==== DATA FOR ANALYSIS
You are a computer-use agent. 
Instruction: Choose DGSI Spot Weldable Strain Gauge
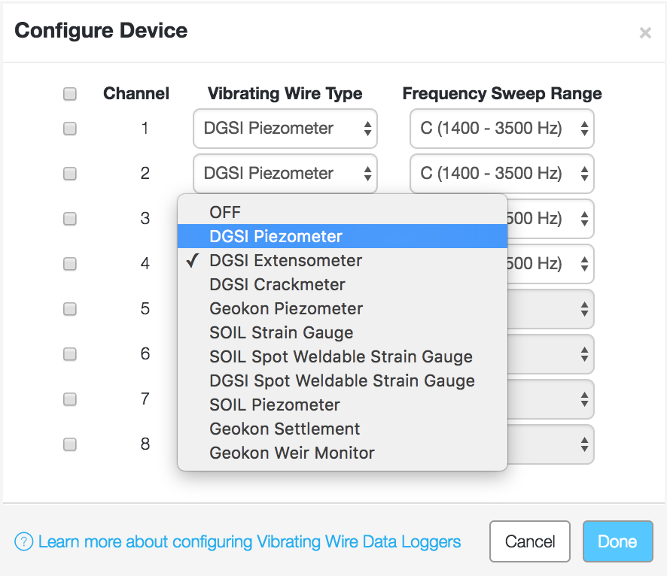tap(343, 380)
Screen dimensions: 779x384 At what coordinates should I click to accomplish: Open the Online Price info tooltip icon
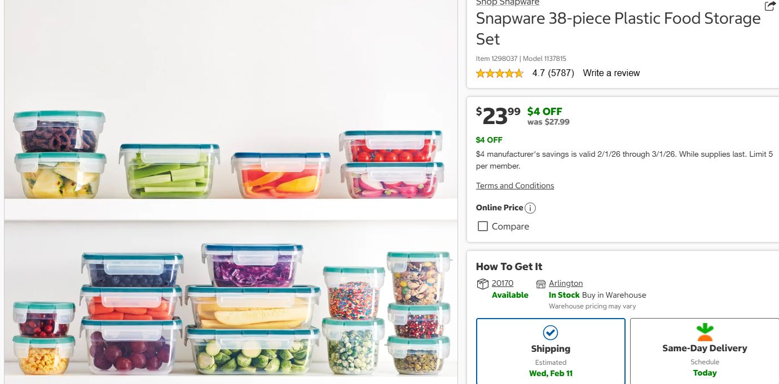530,208
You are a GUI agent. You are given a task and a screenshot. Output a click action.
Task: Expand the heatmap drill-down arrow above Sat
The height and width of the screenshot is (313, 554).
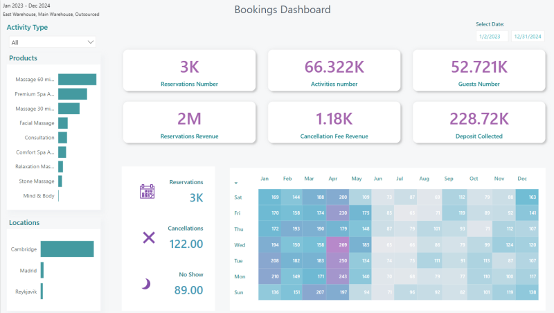(236, 183)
========
* **WHAT NEEDS TO BE DONE**: Only the text of the entries above is to be given again, exactly, with the pictures left out.

* **EXERCISE SOLUTION**:
You are a computer-use agent. 
Instruction: Choose DGSI Spot Weldable Strain Gauge
tap(343, 380)
Screen dimensions: 779x384 At what coordinates should I click to accomplish: Open the Online Price info tooltip icon
530,208
You are a GUI agent. You are given a task and a screenshot. Output a click action.
Task: Expand the heatmap drill-down arrow above Sat
The height and width of the screenshot is (313, 554).
(236, 183)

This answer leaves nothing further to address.